The U.S. Marine Corps wants to undertake a radical, decade-long transformation of its force to fight the sort of war it envisions might happen against an adversary like China, which Marine leaders describe as the U.S. military’s “pacing threat.”
The commandant of the Marine Corps, General David Berger, came into the job last summer determined to remake a force that had spent 20 years fighting largely as an adjunct of the army in places like Iraq and Afghanistan, and return it to its maritime roots to face new threats in the western Pacific. The new vision is expected to be released this week.
The plan reflects a shift in the Marines’ outlook on what will be the hardest and most important missions in a future war. Traditionally, the Navy has provided control over the seas for the purpose of safely delivering marines ashore. The new concepts reverses the Marines’ role to one of helping the Navy control sea lanes that are expected to be under increasing threat from advanced missiles and growing adversary fleets from coastal bases.
In an essay on his vision from last December, Berger said that “the design of our force, how we organize for combat, our equipment, and our war-fighting capabilities, are no longer aligned to the potential adversaries America faces.” He said the new initiative would reshape the Marine Corps to focus on maritime warfare, denying use of the seas to adversaries, and ensuring freedom of action for U.S. forces. He warned that this reshaping would require shedding some traditional Marine capabilities in favor of new ones.

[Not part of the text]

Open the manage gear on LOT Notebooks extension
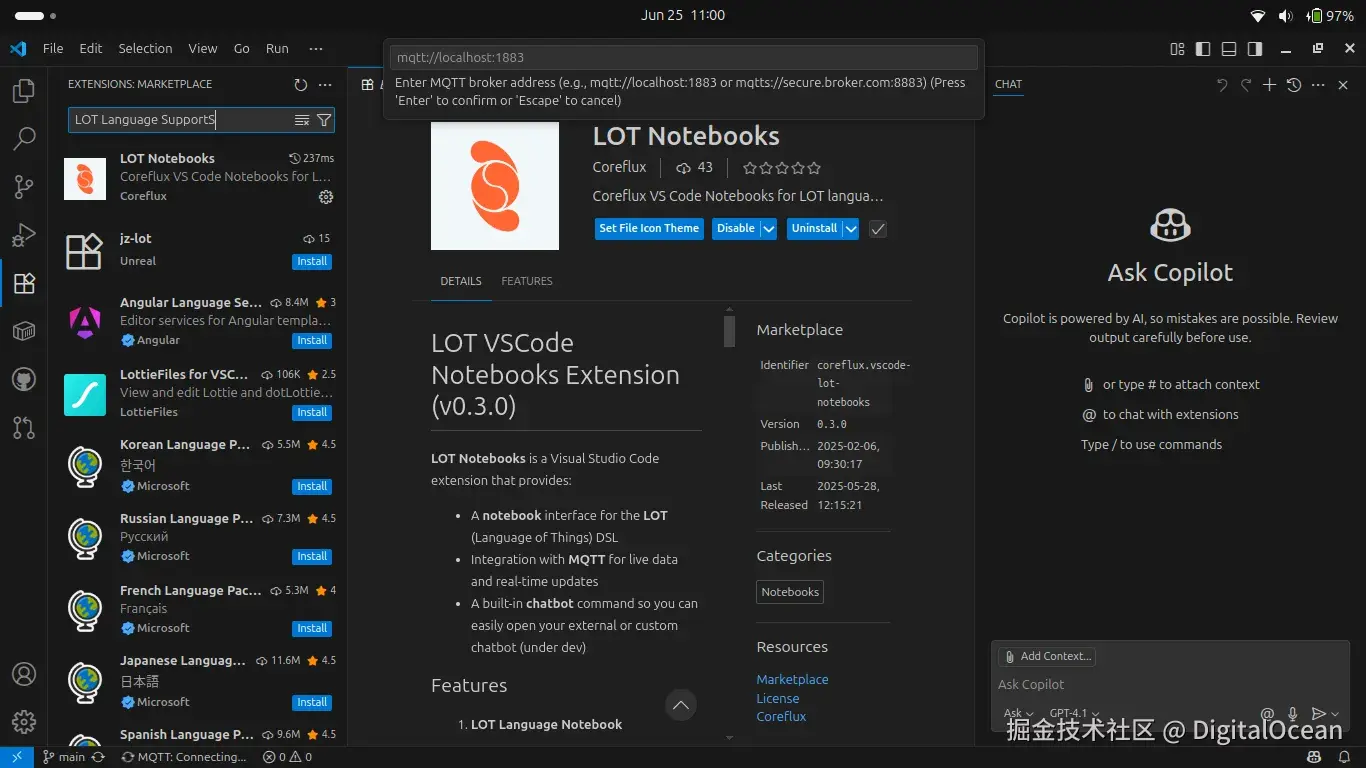This screenshot has width=1366, height=768. (326, 197)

Previews of the new initiative indicate the Marines will divest all of its tanks, specialized law enforcement units, and combat bridge units. It will modestly reduce the number of infantry units, drastically cut the number of artillery units, cut amphibious vehicles and some types of aircraft, and shrink by 12,000 people overall.
These cuts will support the creation of new Marine Littoral Regiments equipped with shore-based anti-ship weapons designed to deny use of near seas to adversary ships from small islands or coastal outposts like those littering the South and East China Seas. Other units will specialize in seizing and building small expeditionary bases to support logistics for aircraft, ships, and other units that may be fighting in the area but out of range of the United States’ large, fixed bases.

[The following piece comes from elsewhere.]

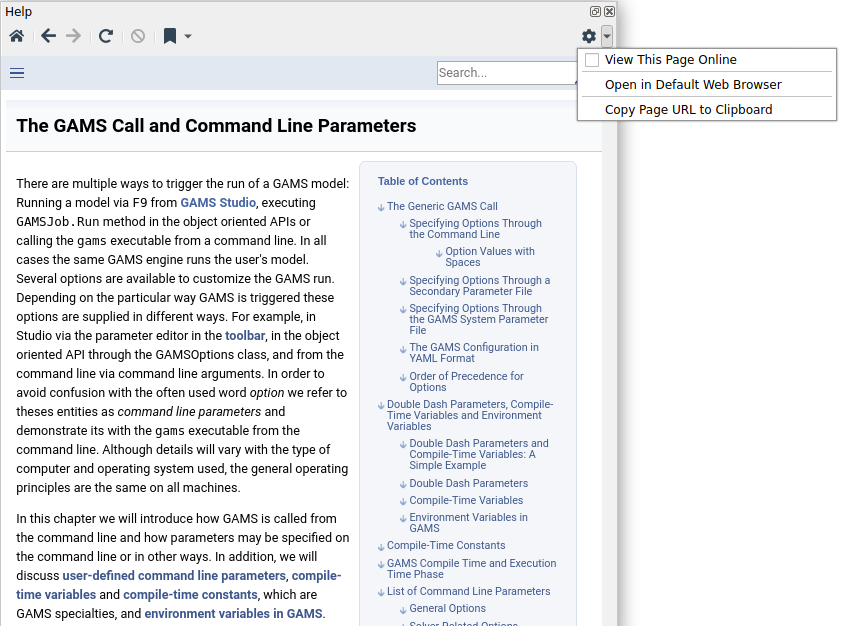
Task: Go to List of Command Line Parameters
Action: (x=468, y=591)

The Marine Corps has spent the last several years thinking about fighting in the maritime environment and how to integrate and fight more effectively with the U.S. Navy, rather than simply being transported by it. Early projects like the Littoral Operations in Contested Environments concept gamed out how marines would work with the Navy to get ashore facing greater opposition than it has been used to in recent decades. Follow-on experiments saw marines firing missiles off of the decks of Navy warships and last spring the Marines Corps selected an anti-ship missile with a 100-mile range to fire against enemy warships from mobile launchers on small bases ashore.
The Marines revealed in their 2021 budget request that they also want to procure a ground-launched version of the Tomahawk cruise missile capable of targeting ships. Ground-launched Tomahawks, which have a range of about 900 miles, were banned under the Cold War-era INF treaty until the United States left it last year, citing Russian violations of its terms.